**PAGE EXTRACT:**
Date: 14 Oct 2015 01:00 PM — 02:00 PM | Venue:

Wednesday, October 14, 2015
12:30pm for 12:45pm – lunch
1:15pm – address
1st Floor

Speaker: Douglas Clark
Barrister/Author

The 19th century unequal treaties that opened China, Japan and Korea to the West exempted foreigners from local laws – leaving them to be tried by their own consuls and their own laws. The system of extraterritoriality lasted for many decades in Japan and Korea and for over a century in China. Britain and America even established formal court systems. Mr. Clark told the story of these courts and the many challenging issues they faced including war, riots, rebellion, corruption, murder, infidelity, and, even, a failed hanging. But this was not just history. The reactions of China and Japan to the unequal treaties and extraterritoriality affect to this day how both countries view the world and each other. China resisted change and became weaker and weaker while Japan opened up to the world, instituted reforms and became a world power, eventually invading and occupying most of China. Today, as a newly-strong China asserts itself, understanding how Japan became China’s Public Enemy No. 1 was vital to anyone interested in world affairs.

**GOAL:**
Carry on the event notice about consular courts in East Asia, starting after its last sentence. The listing has no connection to the event notice about consular courts in East Asia.

**SOURCE EXCERPT:**
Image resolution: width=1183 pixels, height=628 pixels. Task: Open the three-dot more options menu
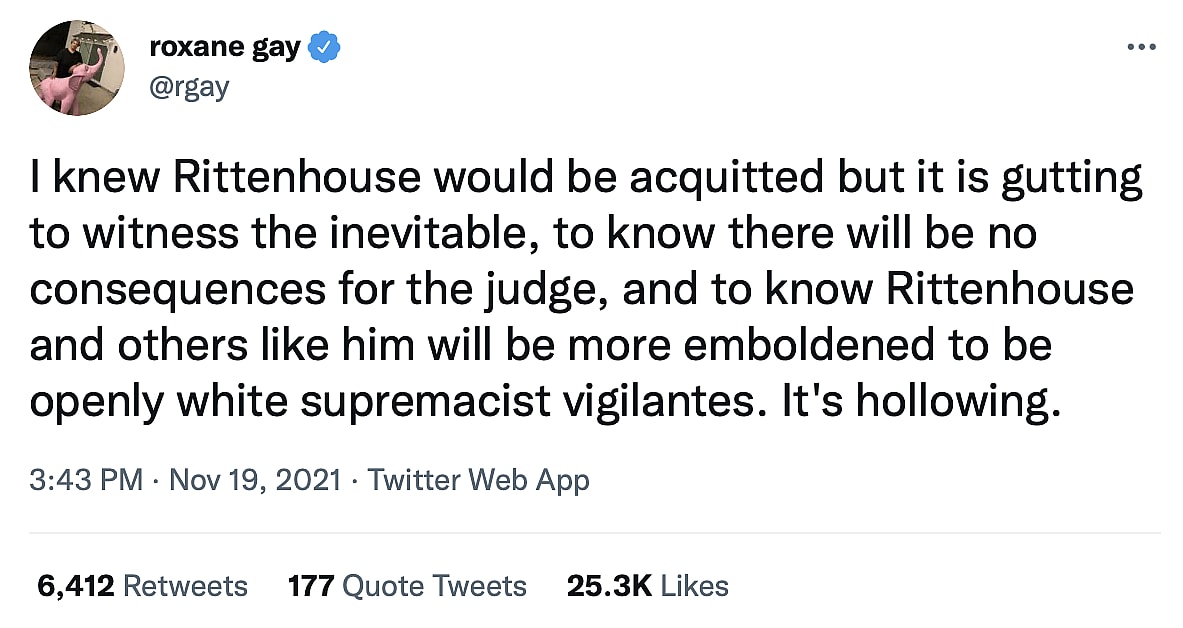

**RESULT:**
Douglas Clark was a barrister practicing in Hong Kong who had lived in East Asia for over 25 years. Previously a solicitor, he practiced for 11 years in Shanghai and was Managing Partner of an international law firm there. He had just written Gunboat Justice: British and American Law Courts in China and Japan (1842-1943), published by Earnshaw Books.